Herr Corts lässt ab diesem Zeitpunkt andere für sich sprechen und es scheint, als ob nichts von seiner bemühten Gelassenheit übrig geblieben ist. Nach einer Reihe weiterer juristisch fragwürdiger Behauptungen seitens der Landesregierung kommt die Diskussion zu den so genannten Ausfallfonds, einen aus 10% der Studiengebühren finanzierten Fonds zur Sicherung des Ausfallrisikos der DarlehensnehmerInnen. Von Zweckentfremdung ist da die Rede. Die Landesregierung weiß wohl, um die Wichtigkeit dieser Fonds für das gesamte Studiengebührenmodell. Ist es doch allein dieser Fonds, der die Banken nach dem Wegfall des Hochschulpaktes dazu bewegen wird, den Studierenden bonitätsunabhängig Kredite zu gewähren. Ihr einziges Argument, dass das Darlehensmodell als Ganzes allen Studierenden zugute kommen würde und daher alle gemeinsam das Ausfallrisiko tragen müssten, sorgt nochmals für Stirnrunzeln unter den JuristInnen.

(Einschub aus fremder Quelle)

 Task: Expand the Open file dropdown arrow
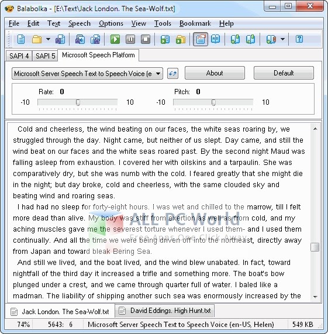pos(49,39)
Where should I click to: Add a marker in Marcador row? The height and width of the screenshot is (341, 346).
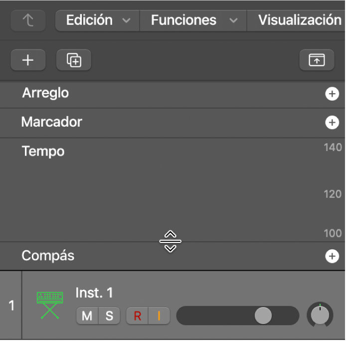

Die Anhörung wird nach über 4 Stunden beendet und die RichterInnen in ihren blauen Roben verlassen den Saal, in dem die Landesregierung wohl ein für allemal jegliche Gelassenheit verloren hat. Mit einer Entscheidung wird in einigen Monaten gerechnet und wenn das Urteil kommt, wird der Saal mit Sicherheit wieder voll sein.